By bringing together such a wide range of studies, we hoped to show both ‘constants’ of queenship which can be seen across different time, places and cultures as well as the variety of experience that women had in these very different monarchical settings. For example, one area which was very different was the experience that royal women had in monogamous cultures—where there would be only one woman who could be the wife of the ruler at any given time, versus areas which practiced polygamy or allowed for concubines as well as wives for the monarch. Yet, while this did make a clear difference to the framework that royal women inhabited and to their official position, we still find queens operating in similar ways. For example, Renee Langlois’ chapter compares the regents of early modern France with those of the ‘Sultanate of Women’ period in the Ottoman Empire. She demonstrates the both the French and Ottoman regents used similar strategies to maintain and display their authority, in spite of very different practices within both monarchies and courts around the role of royal women and their theoretical visibility. The role of maternity which gave royal women a key role in terms of bearing, or selecting the heir can also be seen to be a vital element of the queens role in different geographical and cultural contexts as Diana Pelaz Flores’ comparison of queen mothers in Europe and Africa or Seokyung Han’s chapter on the role of dowager queens in Choson Korea both demonstrate.

What inspired you to write this book?

I was inspired by a keynote speech given by Merry Wiesner-Hanks at a conference a few years ago. She has long been a proponent of global studies and encouraged us all to think of our own disciplines in a global way. It made me think about both queenship and royal studies and how they have been perhaps too Eurocentric. Even since then, I have been striving to push the field in a global direction, to try to seek out those who are working on queenship and royal studies in extra-European contexts and bring them into discussion with other scholars so that we can gain a much deeper understanding of how queenship and monarchy work across all times, places and cultures.

What was the most surprising or exciting thing that you discovered during your research?

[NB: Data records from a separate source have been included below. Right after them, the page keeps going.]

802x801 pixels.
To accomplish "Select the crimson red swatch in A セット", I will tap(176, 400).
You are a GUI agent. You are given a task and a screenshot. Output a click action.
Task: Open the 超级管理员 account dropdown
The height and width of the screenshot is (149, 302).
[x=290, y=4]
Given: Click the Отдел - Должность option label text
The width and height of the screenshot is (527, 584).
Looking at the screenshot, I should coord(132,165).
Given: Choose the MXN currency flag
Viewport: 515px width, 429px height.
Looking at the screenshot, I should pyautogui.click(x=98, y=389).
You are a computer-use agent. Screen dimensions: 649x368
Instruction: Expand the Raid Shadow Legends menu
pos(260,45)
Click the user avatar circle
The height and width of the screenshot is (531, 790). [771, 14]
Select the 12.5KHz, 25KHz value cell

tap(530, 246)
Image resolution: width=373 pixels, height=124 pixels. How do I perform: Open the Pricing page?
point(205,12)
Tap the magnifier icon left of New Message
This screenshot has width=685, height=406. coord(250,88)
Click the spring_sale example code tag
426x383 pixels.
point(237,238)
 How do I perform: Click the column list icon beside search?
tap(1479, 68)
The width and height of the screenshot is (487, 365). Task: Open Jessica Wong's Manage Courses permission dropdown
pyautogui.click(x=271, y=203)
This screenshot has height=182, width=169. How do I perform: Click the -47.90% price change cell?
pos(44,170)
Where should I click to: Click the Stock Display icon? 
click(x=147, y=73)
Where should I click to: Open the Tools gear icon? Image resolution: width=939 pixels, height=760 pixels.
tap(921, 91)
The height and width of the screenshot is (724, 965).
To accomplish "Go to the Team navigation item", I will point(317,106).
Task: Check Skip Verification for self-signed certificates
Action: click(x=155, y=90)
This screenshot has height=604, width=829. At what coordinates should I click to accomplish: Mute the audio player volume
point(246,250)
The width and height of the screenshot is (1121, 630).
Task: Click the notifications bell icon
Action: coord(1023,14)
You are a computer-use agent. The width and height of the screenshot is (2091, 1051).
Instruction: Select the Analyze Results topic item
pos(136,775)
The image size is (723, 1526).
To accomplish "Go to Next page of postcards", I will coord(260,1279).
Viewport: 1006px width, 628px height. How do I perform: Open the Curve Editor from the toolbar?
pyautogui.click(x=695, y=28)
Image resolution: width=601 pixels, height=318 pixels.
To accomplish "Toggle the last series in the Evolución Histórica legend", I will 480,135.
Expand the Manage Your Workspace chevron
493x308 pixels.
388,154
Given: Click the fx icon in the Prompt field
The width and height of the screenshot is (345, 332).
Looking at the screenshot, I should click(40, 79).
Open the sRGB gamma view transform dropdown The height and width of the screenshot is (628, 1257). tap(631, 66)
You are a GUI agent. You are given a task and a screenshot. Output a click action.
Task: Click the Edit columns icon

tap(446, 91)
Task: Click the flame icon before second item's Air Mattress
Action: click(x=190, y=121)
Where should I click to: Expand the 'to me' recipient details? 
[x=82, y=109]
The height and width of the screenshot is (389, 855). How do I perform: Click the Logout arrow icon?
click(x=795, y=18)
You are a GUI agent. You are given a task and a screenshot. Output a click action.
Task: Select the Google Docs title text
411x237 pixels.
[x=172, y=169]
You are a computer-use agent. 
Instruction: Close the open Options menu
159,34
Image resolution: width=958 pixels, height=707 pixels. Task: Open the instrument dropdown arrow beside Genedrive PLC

One of the things which really struck me when I was writing the introduction of the book is the difficulty of nomenclature-even the word ‘queen’ is linked to a very Eurocentric notion of monarchy. The word doesn’t translate easily into other languages and cultures-Fatima Mernissi talks about this in her fantastic book The Forgotten Queens of Islam in terms of how difficult it is to find an equivalent word in Arabic for example. Some of the chapters in our collection, like Jane Hooper’s, Lennart Bes’ and Aidan Norrie’s discuss how Western visitors to Africa, India and New Zealand tried to apply the term ‘queen’ and the European meaning that they were familiar with to the situation of royal women abroad, but it was an awkward fit which demonstrated that these visitors didn’t fully understand how power and authority were exercised by these women. In the end, even though it isn’t a perfect solution, I decided that it made sense to use the word ‘queen’ for the women in this collection, even though it is both loaded and limited by its own etymology and cultural context, to denote the position of the highest woman in the land and/or the consort of the ruler so that we could have a foundational term to build on.

What impact do you hope that this book will have?

I really hope that this book will kickstart a conversation about global queenship and inspire more scholars who currently work in a European context to look at royal women in other periods and places. I also hope that it will encourage scholars who are already working on royal women in an extra-European context to collaborate with others working in the field of queenship so that we can continue to produce more comparative studies like this one. Hopefully, this collection is only the beginning of a new direction and approach to queenship studies.